• _SOURCE INFORMATION_:
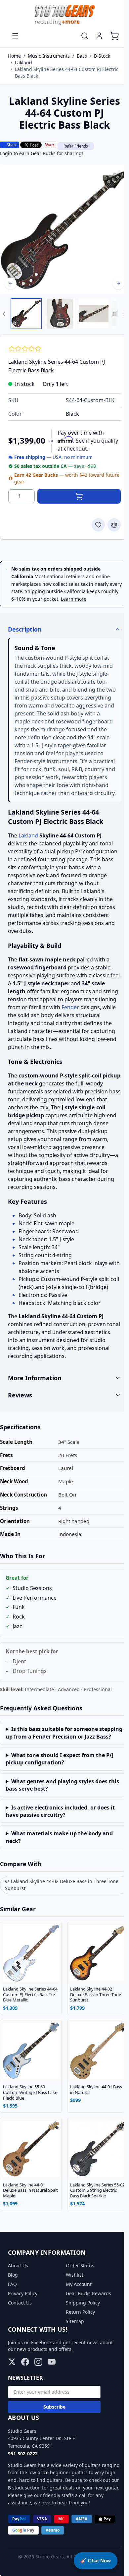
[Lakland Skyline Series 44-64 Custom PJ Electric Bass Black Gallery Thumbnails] (64, 313)
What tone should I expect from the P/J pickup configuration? (59, 1793)
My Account (76, 2310)
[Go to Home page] (64, 15)
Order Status (78, 2292)
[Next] (118, 283)
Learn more (73, 599)
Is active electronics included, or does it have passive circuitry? (60, 1845)
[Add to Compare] (114, 524)
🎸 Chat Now (95, 2560)
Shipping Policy (81, 2329)
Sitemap (73, 2348)
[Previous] (11, 283)
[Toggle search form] (85, 36)
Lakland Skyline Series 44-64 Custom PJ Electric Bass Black (66, 72)
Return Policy (78, 2338)
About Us (18, 2292)
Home (14, 56)
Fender (70, 1007)
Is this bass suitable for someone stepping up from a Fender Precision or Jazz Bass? (57, 1763)
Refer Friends (76, 146)
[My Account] (99, 36)
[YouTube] (52, 2388)
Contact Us (20, 2329)
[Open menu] (15, 36)
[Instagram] (38, 2388)
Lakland (23, 62)
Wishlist (72, 2301)
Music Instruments (49, 56)
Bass (82, 56)
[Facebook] (25, 2388)
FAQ (12, 2310)
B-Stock (102, 56)
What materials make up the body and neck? (59, 1871)
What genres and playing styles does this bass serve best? (57, 1819)
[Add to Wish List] (98, 524)
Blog (13, 2301)
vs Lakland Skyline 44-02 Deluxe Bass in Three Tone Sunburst (61, 1919)
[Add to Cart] (79, 496)
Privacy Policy (22, 2320)
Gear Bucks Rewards (86, 2320)
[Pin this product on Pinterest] (49, 145)
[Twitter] (12, 2388)
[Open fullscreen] (64, 229)
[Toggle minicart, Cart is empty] (114, 35)
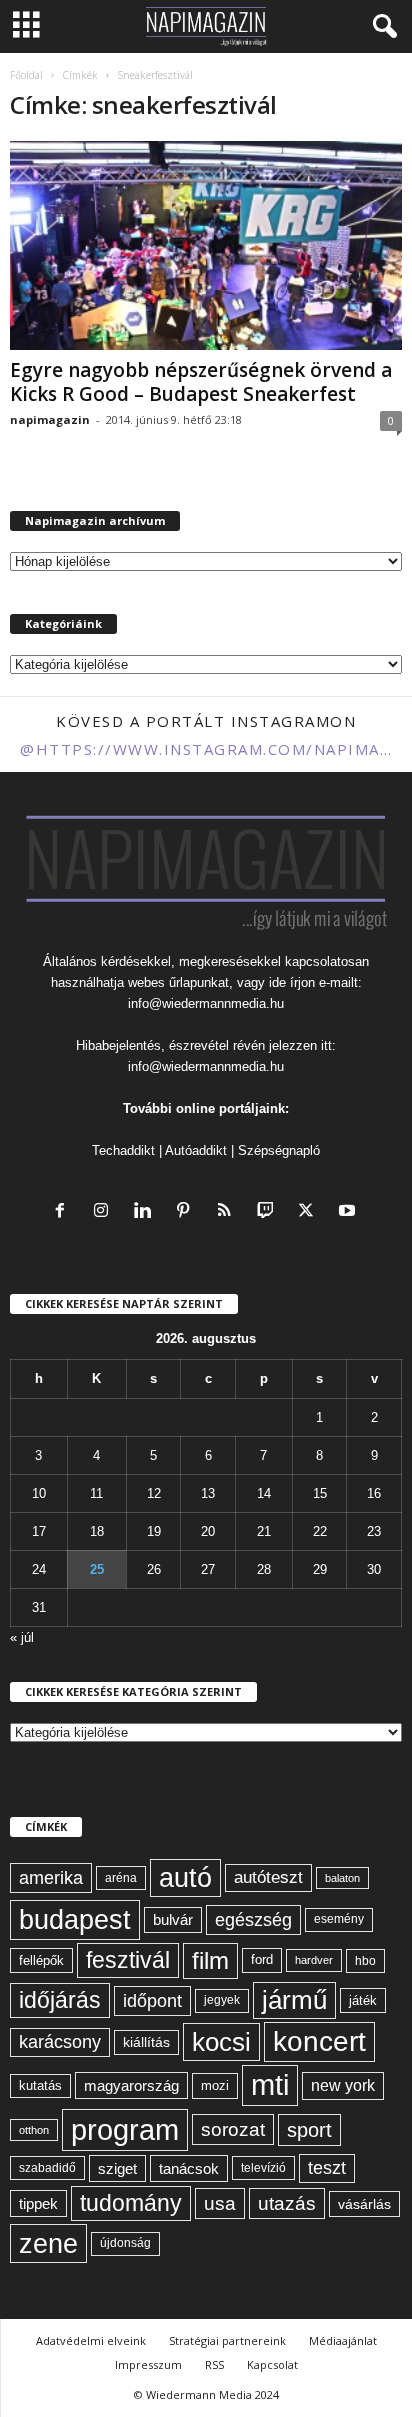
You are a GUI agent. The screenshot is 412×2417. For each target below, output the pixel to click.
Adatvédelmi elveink (91, 2340)
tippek (38, 2203)
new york (343, 2085)
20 (208, 1531)
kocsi (221, 2042)
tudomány (131, 2203)
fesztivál (128, 1960)
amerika (51, 1878)
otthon (34, 2130)
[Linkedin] (146, 1212)
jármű (294, 2000)
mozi (215, 2085)
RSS (214, 2364)
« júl (22, 1637)
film (210, 1960)
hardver (314, 1960)
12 (154, 1493)
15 (320, 1493)
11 (96, 1493)
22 (320, 1531)
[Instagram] (105, 1212)
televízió (263, 2167)
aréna (121, 1877)
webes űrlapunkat (178, 982)
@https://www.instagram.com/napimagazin (206, 749)
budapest (75, 1919)
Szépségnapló (279, 1150)
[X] (310, 1212)
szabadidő (47, 2168)
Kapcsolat (272, 2364)
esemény (339, 1919)
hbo (365, 1961)
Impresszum (148, 2364)
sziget (117, 2168)
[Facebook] (64, 1212)
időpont (152, 2001)
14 (264, 1493)
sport (309, 2130)
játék (363, 2000)
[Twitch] (269, 1212)
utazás (287, 2203)
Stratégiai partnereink (227, 2340)
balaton (342, 1878)
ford (262, 1959)
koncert (319, 2041)
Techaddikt (123, 1150)
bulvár (173, 1920)
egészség (253, 1920)
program (125, 2129)
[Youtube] (349, 1212)
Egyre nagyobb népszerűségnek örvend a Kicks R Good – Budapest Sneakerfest (201, 382)
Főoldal (26, 75)
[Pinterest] (187, 1212)
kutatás (40, 2086)
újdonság (125, 2243)
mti (270, 2085)
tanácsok (189, 2168)
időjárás (60, 2000)
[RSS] (228, 1212)
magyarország (131, 2085)
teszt (327, 2168)
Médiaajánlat (343, 2340)
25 (97, 1569)
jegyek (222, 2000)
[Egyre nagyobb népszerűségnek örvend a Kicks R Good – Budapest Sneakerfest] (206, 245)
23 (374, 1531)
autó (185, 1878)
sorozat (233, 2129)
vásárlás (364, 2204)
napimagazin (50, 419)
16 (374, 1493)
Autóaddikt (196, 1150)
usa (220, 2203)
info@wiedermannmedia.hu (206, 1003)
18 (97, 1531)
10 (39, 1493)
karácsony (60, 2042)
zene (48, 2243)
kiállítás (146, 2042)
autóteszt (268, 1877)
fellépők (41, 1960)
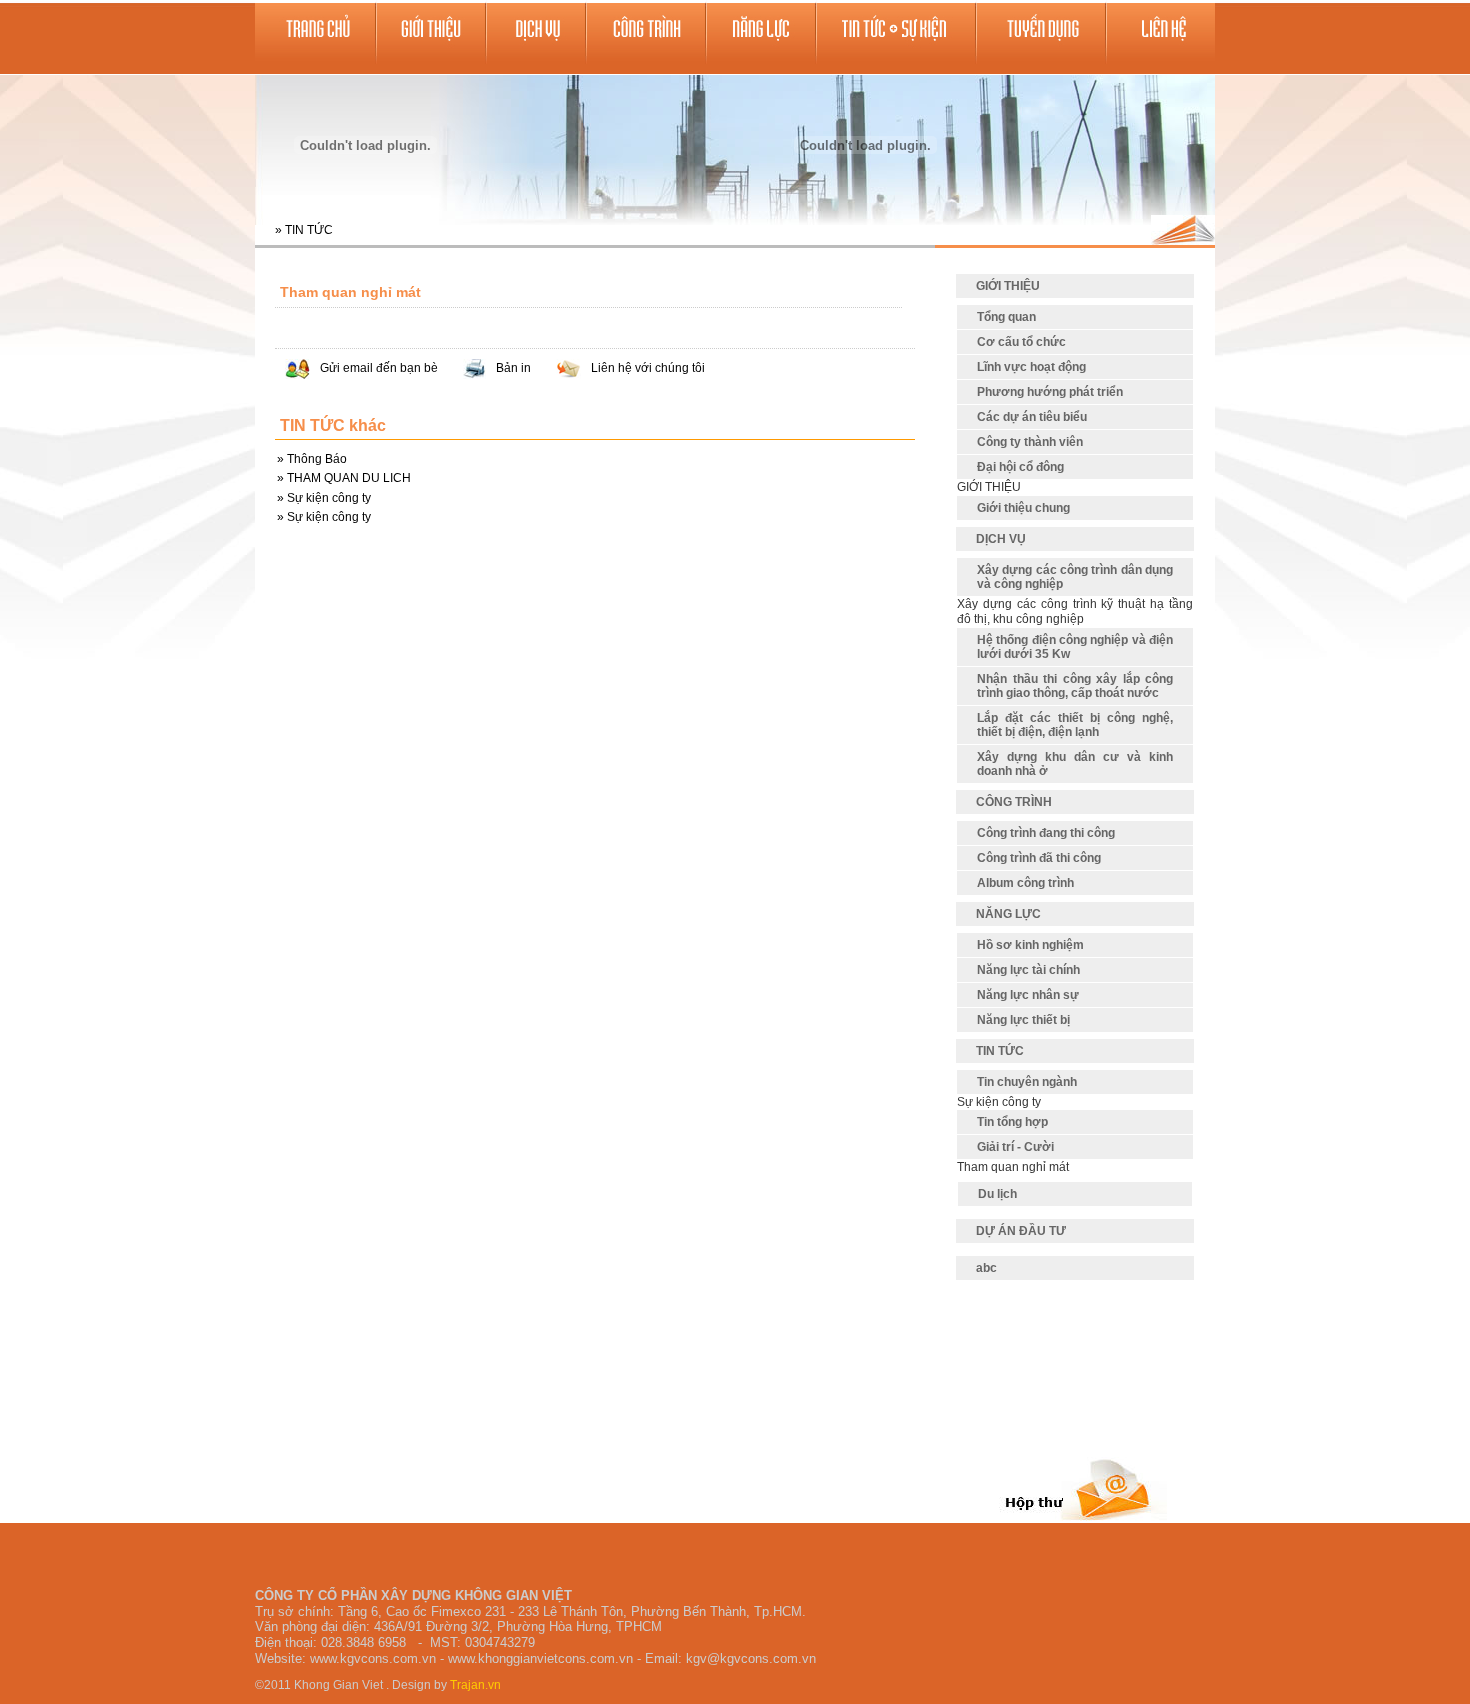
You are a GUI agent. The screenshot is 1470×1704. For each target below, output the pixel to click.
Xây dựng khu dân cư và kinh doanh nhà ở (1075, 764)
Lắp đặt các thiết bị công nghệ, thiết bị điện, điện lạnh (1075, 725)
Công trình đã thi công (1039, 858)
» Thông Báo (312, 459)
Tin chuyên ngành (1027, 1082)
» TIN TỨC (304, 230)
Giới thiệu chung (1023, 508)
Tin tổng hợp (1012, 1122)
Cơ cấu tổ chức (1021, 342)
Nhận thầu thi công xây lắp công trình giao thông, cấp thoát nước (1075, 686)
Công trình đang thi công (1046, 833)
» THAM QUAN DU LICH (344, 478)
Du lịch (997, 1194)
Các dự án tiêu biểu (1032, 417)
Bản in (513, 368)
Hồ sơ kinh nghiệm (1030, 945)
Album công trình (1025, 883)
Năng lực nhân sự (1028, 995)
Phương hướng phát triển (1050, 392)
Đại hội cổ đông (1020, 467)
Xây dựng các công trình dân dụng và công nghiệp (1075, 577)
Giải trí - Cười (1015, 1147)
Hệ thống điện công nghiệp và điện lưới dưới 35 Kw (1075, 647)
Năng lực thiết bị (1023, 1020)
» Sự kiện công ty (324, 498)
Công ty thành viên (1030, 442)
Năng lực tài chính (1028, 970)
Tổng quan (1006, 317)
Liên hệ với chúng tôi (648, 368)
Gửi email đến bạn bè (379, 368)
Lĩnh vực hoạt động (1031, 367)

• _WHAT TO WORK ON_:
I need the lines from the line holding "karácsony (60, 2042)" through the end of the material, inclusive, restated word for word and without pictures.

• _ANSWER SPACE_:
karácsony (60, 2042)
zene (48, 2243)
kiállítás (146, 2042)
autóteszt (268, 1877)
fellépők (41, 1960)
You are a GUI agent. The screenshot is 1470×1704. For each target below, output the pixel to click.
Xây dựng khu dân cư và kinh doanh nhà ở (1075, 764)
Lắp đặt các thiết bị công nghệ, thiết bị điện, điện lạnh (1075, 725)
Công trình đã thi công (1039, 858)
» Thông Báo (312, 459)
Tin chuyên ngành (1027, 1082)
» TIN TỨC (304, 230)
Giới thiệu chung (1023, 508)
Tin tổng hợp (1012, 1122)
Cơ cấu tổ chức (1021, 342)
Nhận thầu thi công xây lắp công trình giao thông, cấp thoát nước (1075, 686)
Công trình đang thi công (1046, 833)
» THAM QUAN DU LICH (344, 478)
Du lịch (997, 1194)
Các dự án tiêu biểu (1032, 417)
Bản in (513, 368)
Hồ sơ kinh nghiệm (1030, 945)
Album công trình (1025, 883)
Năng lực nhân sự (1028, 995)
Phương hướng phát triển (1050, 392)
Đại hội cổ đông (1020, 467)
Xây dựng các công trình dân dụng và công nghiệp (1075, 577)
Giải trí - Cười (1015, 1147)
Hệ thống điện công nghiệp và điện lưới dưới 35 Kw (1075, 647)
Năng lực thiết bị (1023, 1020)
» Sự kiện công ty (324, 498)
Công ty thành viên (1030, 442)
Năng lực tài chính (1028, 970)
Tổng quan (1006, 317)
Liên hệ với chúng tôi (648, 368)
Gửi email đến bạn bè (379, 368)
Lĩnh vực hoạt động (1031, 367)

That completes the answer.